# KDE vs Gnome



## js-mueller (11. November 2003)

In der Suche hab ich nichts gefunden was mir da so richtig weiterhilft.
Ich steh vor dem Problem ob ich Gnome oder KDE verwenden soll.
Ich hab gehört das KDE qt verwendet und Gnome gtk. Da ist schonmal der hauptunterschied c++ und c oder seh ich das falsch?
Ich hab vor später mit qt Benutzeroberflächen zu erstellen, ist es dann sinnvoll auch gleich kde mit qt zu nehmen?
Wo liegen generell unterschiede ( pro /kontra ).
Ich hoffe ihr könnt mir bei dieser Frage behilflich sein.


----------



## Sinac (11. November 2003)

Kommt auch drauf an ob du schon erfahrung mit einer der beiden oberflächn hast, ich würd sagen KDE ist einfacher und hat mir persönich mehr zu bieten!


----------



## Dario Linsky (11. November 2003)

Ist einfach nur Geschmackssache. Wenn Dir Gtk gefällt, nimm Gnome (oder XFce, oder irgendeinen anderen Gtk-basierten Window Manager), wenn Du lieber Qt magst, nimm KDE.

» **GESTELLTE AUFGABE**
Schreibe aus der Diskussion über KDE und Gnome den Abschnitt wortgetreu ab, der mit „## Sinac (11.“ beginnt und bis einschließlich „magst, nimm KDE.“ reicht.

» **BEREITGESTELLTE ANGABEN**

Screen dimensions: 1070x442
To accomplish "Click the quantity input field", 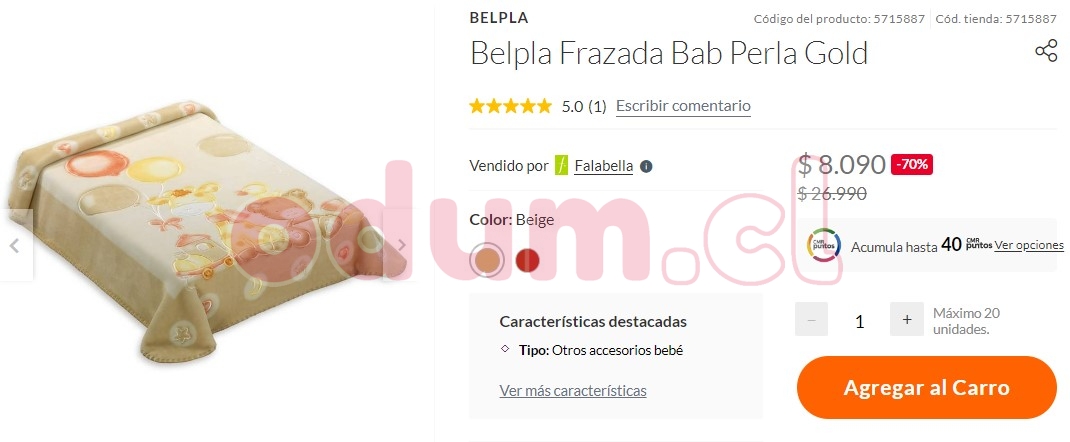I will (x=859, y=321).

» **LÖSUNG SIEHE UNTEN**
## Sinac (11. November 2003)

Kommt auch drauf an ob du schon erfahrung mit einer der beiden oberflächn hast, ich würd sagen KDE ist einfacher und hat mir persönich mehr zu bieten!


----------



## Dario Linsky (11. November 2003)

Ist einfach nur Geschmackssache. Wenn Dir Gtk gefällt, nimm Gnome (oder XFce, oder irgendeinen anderen Gtk-basierten Window Manager), wenn Du lieber Qt magst, nimm KDE.